Dawn

Dawn

Saturday, November 09, 2019

Thoughts from Heald Green, Cheshire, England: 9.11.19

Spanish life is not always likeable but it is compellingly loveable.   
                  Christopher Howse: A Pilgrim in Spain
Spanish Politics
  • Plenty of articles on Spain's predicament(s) and tomorrow's elections, of course:-
  1. A nice one from Bloomberg.
  2. Below, The collapse of old certainties. The reference to the disgusting wave of PP corruption reminded me that this has now been published in Spanish. But we'll have to wait until January for the English version. How poorly Spain has been served by its politicians down the ages.
  3. Político on Spain's political deadlock
  4. Your elections lexicon from The Local.
 Spanish Life 
  • Here's The Local on how to tackle the winter like a Spaniard.
The USA
  • Good news for some of us. And some warnings.
  • I sometimes wonder if the choice in the USA is between insane people on the Right and equally insane people on the Left. Much as in the UK right now, I guess. Though perhaps slightly less insane at each end of the UK spectrum. Except for Jeremy Corby. Oh, and John McDonnell.
The Way of the World
  • To her nearly 700,000 followers on Instagram, Clemmie Hooper came across as a bubbly mother of four with an idyllic jetset life and a close-knit group of friends. The 34-year-old midwife-turned-‘mumfluencer’ used her Mother of Daughters account to share envy-inducing images of sun-drenched holidays and scenes of wholesome family life in her perfect Ramsgate home, interspersed with intimate confessions about marriage and motherhood. However, she has now revealed a darker side to the seeming perfection as she admitted she has been living a parallel life as an abusive troll, anonymously attacking other bloggers - and reportedly even her own husband.
  • When I was at school we were taught that a 'true fact' was a good example of tautology. Now it isn't.
Social Media 
  • Google is making tens of millions of pounds from scammers who are using its search engine to lure savers to invest in high-risk or potentially fraudulent schemes, a Times investigation has revealed. The tech giant is taking huge fees for promoting accounts from unscrupulous companies that advertise eye-catching savings rates aimed at those looking for the best cash Isas.
Finally . . .
  • This is a distillation from an article entitled How not to catch a cold: the food rules:-
- Grandma was right, chicken soup really does work
- Up your zinc by eating seeds, nuts, wholegrains and seafood
- Yoghurt can ward off a cold
- Eating berries can boost your immunity by a third
- If you do catch a cold, you should try a warm blackcurrant drink.
- Orange juice isn’t as effective as you think
- Add fresh ginger to your cooking
- And take these supplements - Zinc and Vitamin D. But don 't bother with echinacea

OK, this is food advice but surely the main rule is: Avoid people . . .

THE ARTICLE

Spanish election: Old certainties that bound nation together are under threat: Isambard Wilkinson, Times

Exhuming General Franco’s body a fortnight before tomorrow’s election could act as a metaphor for Spain’s political crisis. After the fascist’s death in 1975, Spain passed a constitution that steered it from dictatorship to modern democracy. “After that Spain had the best four decades for 300 years,” Salvador Illa Roca, manager of the Socialist Party’s campaign in Catalonia, said.

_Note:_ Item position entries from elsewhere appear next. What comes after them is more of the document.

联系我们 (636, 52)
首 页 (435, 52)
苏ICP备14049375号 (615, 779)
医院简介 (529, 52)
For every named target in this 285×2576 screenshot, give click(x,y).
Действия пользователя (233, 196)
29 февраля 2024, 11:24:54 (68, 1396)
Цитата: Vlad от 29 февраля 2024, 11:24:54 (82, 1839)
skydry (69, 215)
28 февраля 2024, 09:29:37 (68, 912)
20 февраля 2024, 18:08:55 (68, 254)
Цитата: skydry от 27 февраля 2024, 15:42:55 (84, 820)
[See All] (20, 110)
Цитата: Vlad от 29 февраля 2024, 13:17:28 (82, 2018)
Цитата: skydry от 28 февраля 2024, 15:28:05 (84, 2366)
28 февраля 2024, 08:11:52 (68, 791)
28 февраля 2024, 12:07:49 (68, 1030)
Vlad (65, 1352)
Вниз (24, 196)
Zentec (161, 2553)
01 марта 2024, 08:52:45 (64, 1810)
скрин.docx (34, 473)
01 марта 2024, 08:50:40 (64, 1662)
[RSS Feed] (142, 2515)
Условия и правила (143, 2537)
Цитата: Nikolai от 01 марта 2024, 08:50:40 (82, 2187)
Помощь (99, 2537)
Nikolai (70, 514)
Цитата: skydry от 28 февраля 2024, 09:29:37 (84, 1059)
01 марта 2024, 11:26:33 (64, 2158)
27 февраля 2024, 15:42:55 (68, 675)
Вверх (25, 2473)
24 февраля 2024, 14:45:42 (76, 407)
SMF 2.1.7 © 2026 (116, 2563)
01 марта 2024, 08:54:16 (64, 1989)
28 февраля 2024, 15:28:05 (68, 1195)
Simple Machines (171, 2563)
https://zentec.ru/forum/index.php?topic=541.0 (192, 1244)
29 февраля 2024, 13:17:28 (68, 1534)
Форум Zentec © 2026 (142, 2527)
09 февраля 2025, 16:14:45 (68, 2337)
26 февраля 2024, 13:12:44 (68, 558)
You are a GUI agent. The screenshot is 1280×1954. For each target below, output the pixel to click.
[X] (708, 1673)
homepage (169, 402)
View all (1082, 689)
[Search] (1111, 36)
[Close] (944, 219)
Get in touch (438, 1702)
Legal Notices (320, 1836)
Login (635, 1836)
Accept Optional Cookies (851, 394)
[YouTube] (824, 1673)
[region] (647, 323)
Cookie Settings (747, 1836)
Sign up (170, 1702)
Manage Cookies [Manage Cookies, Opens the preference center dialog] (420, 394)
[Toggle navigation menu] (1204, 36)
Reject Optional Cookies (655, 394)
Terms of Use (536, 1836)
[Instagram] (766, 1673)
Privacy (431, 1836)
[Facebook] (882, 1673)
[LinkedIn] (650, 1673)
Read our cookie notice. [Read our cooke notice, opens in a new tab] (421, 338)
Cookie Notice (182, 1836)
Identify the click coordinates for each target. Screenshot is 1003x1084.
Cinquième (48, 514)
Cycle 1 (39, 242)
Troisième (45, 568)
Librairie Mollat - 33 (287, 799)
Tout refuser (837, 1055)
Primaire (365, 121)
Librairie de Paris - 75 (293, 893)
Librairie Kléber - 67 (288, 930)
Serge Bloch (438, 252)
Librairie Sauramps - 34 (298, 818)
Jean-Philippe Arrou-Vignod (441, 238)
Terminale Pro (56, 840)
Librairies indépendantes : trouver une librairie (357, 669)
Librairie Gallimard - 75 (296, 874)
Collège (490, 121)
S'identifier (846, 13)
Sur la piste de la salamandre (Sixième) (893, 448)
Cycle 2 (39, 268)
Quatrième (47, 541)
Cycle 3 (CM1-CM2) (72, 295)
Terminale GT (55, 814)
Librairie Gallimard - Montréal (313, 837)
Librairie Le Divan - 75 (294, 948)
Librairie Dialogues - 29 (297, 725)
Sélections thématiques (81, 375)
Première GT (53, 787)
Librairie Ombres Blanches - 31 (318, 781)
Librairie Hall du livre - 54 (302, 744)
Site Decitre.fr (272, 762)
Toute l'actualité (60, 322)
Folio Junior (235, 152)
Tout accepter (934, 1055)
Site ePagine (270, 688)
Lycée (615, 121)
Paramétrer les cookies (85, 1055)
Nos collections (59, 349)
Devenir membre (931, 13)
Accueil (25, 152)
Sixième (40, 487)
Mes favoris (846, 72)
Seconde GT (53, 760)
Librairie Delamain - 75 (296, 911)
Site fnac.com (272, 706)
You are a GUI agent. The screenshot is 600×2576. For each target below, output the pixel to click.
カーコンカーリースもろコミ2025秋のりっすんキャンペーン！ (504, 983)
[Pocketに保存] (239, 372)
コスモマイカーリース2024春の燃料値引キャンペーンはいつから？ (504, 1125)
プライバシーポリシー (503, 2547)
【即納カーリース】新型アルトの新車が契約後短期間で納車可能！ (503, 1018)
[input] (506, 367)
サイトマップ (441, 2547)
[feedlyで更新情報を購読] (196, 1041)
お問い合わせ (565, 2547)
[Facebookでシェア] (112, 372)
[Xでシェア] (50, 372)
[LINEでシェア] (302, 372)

However, that consensus is being challenged and there are fears that the relative harmony of the post-Franco years may be ending as, like El Caudillo’s remains, the old pacts that held Spain together are being dug up and their status reassessed.

Mr Illa points to populism and the collapse of centrist parties in Europe as part of the reason for the upheaval, but others are unique to Spain. Buffeted by one of its worst political crises since 1975, the country is riven by separatist protests in Catalonia and a rapidly rising far right.

Disillusion with the political system has grown as voters go to the polls for the fourth time in as many years.

As well as mirroring political trends elsewhere in Europe, “the combination of Spain’s economic crisis from 2008 to 2014 and a wave of corruption scandals was politically toxic,” Ignacio Sánchez-Cuenca, a professor of social science at the Charles III University of Madrid, said.

That led, he said, to the Indignados anti-austerity movement in 2011-15, new parties and, arguably, the Catalan crisis.

As the economy slows and much-needed economic and social reforms stall, experts disagree about the damage done by the political impasse. “We have a left wing-government ruling with the budget of the [centre-right] PP and yet we are not doing that bad economically,” Ignacio Torreblanca, of the European Council on Foreign Relations, said. “But essential reforms in pensions, education, digital, climate are being postponed and if [a] crisis hit, budgetary cuts will be needed and it’s hard to see how Pedro Sánchez [the acting prime minister] would get a budget approved.”